For each line below that contains the word "dimensions", make a copy.

========================

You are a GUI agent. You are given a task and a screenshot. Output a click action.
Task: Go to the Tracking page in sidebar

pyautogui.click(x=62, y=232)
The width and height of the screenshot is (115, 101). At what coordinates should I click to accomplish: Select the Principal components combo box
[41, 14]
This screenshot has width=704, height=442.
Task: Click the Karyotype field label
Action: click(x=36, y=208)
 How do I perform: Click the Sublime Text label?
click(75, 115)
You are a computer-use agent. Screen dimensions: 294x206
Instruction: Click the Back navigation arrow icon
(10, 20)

========================

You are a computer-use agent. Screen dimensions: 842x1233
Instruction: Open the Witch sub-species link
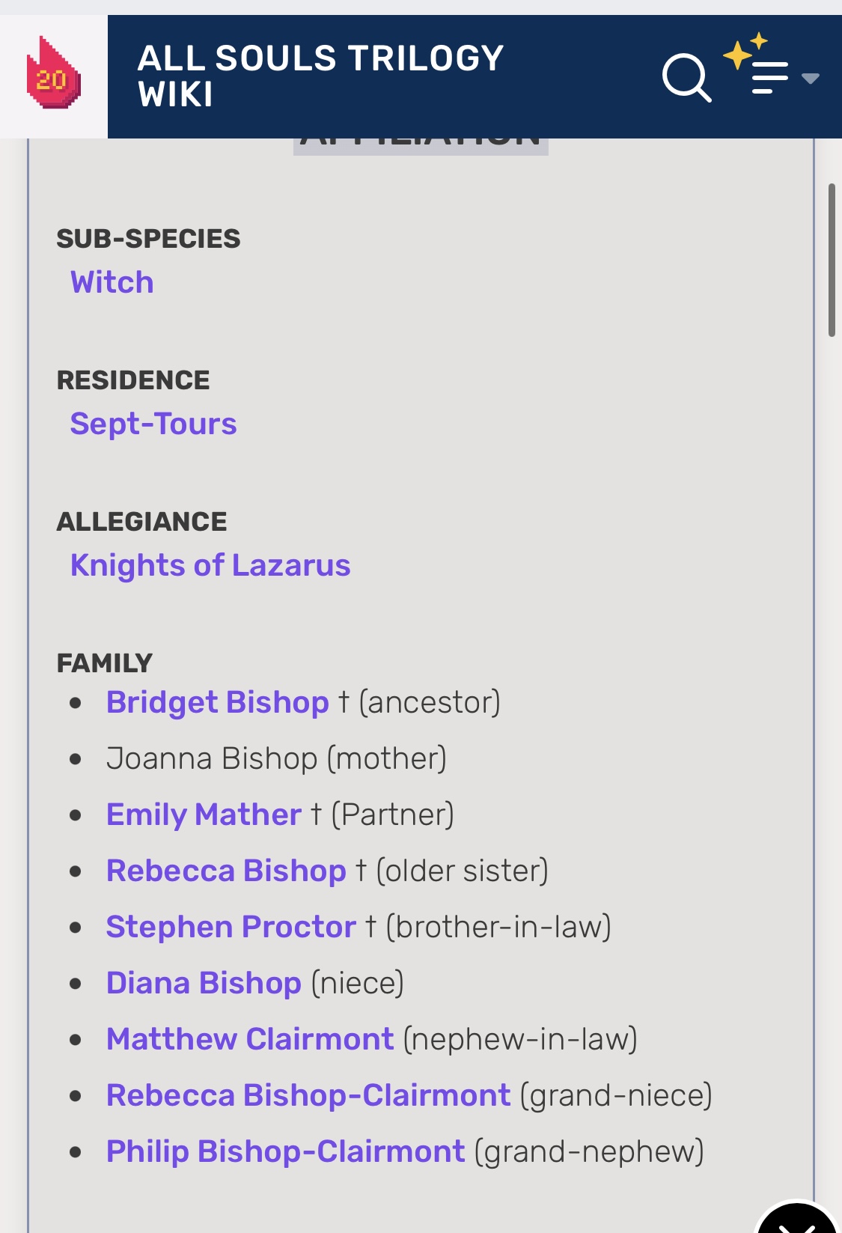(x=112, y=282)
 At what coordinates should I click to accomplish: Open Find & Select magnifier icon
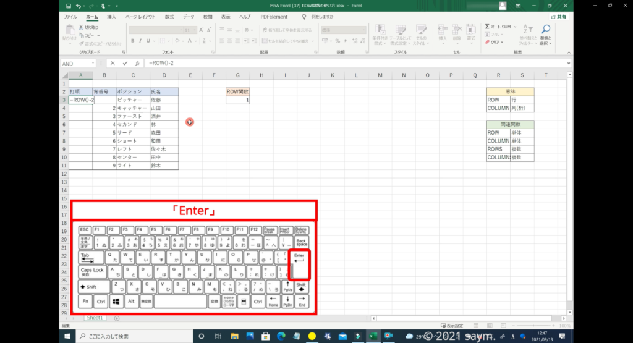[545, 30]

========================

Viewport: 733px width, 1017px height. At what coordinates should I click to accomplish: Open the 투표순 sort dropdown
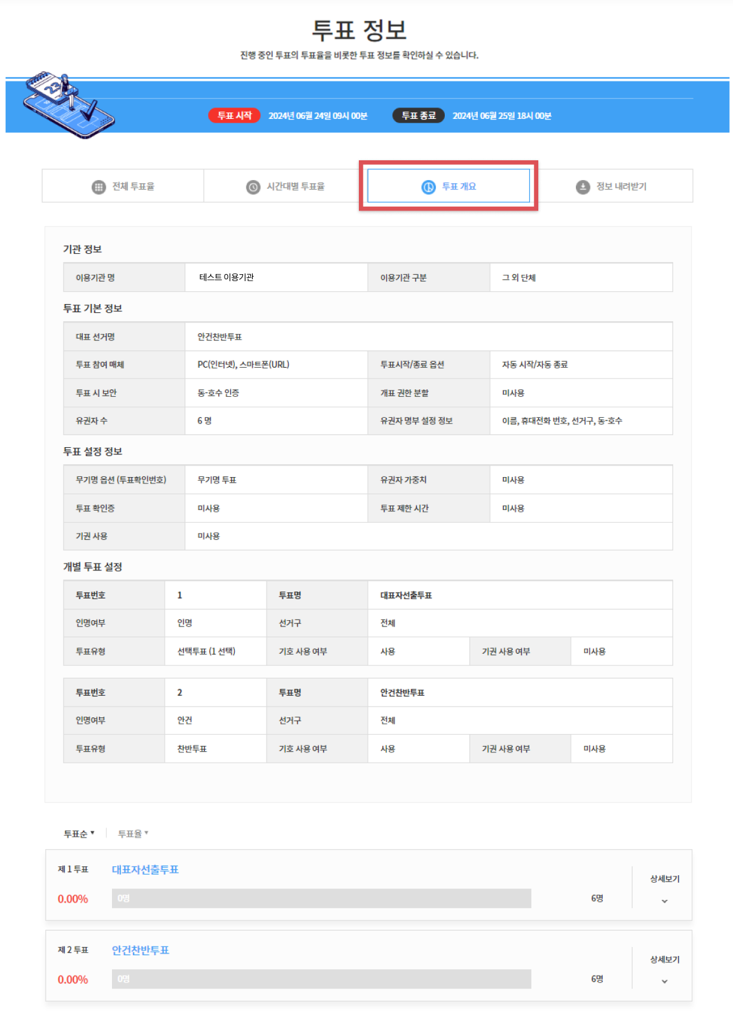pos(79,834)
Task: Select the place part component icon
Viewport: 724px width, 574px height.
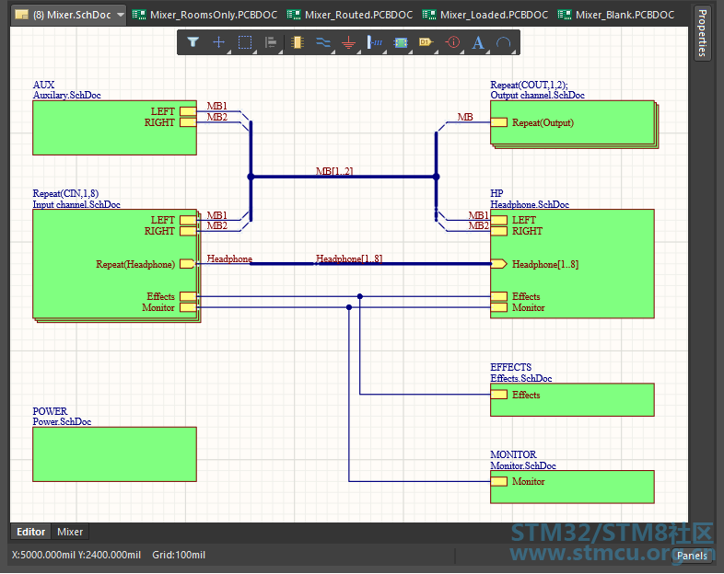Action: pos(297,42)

========================

THE COMPLETED TASK:
You are a computer-use agent. Screen dimensions: 294x206
You are a computer-use agent. Screen dimensions: 842x1233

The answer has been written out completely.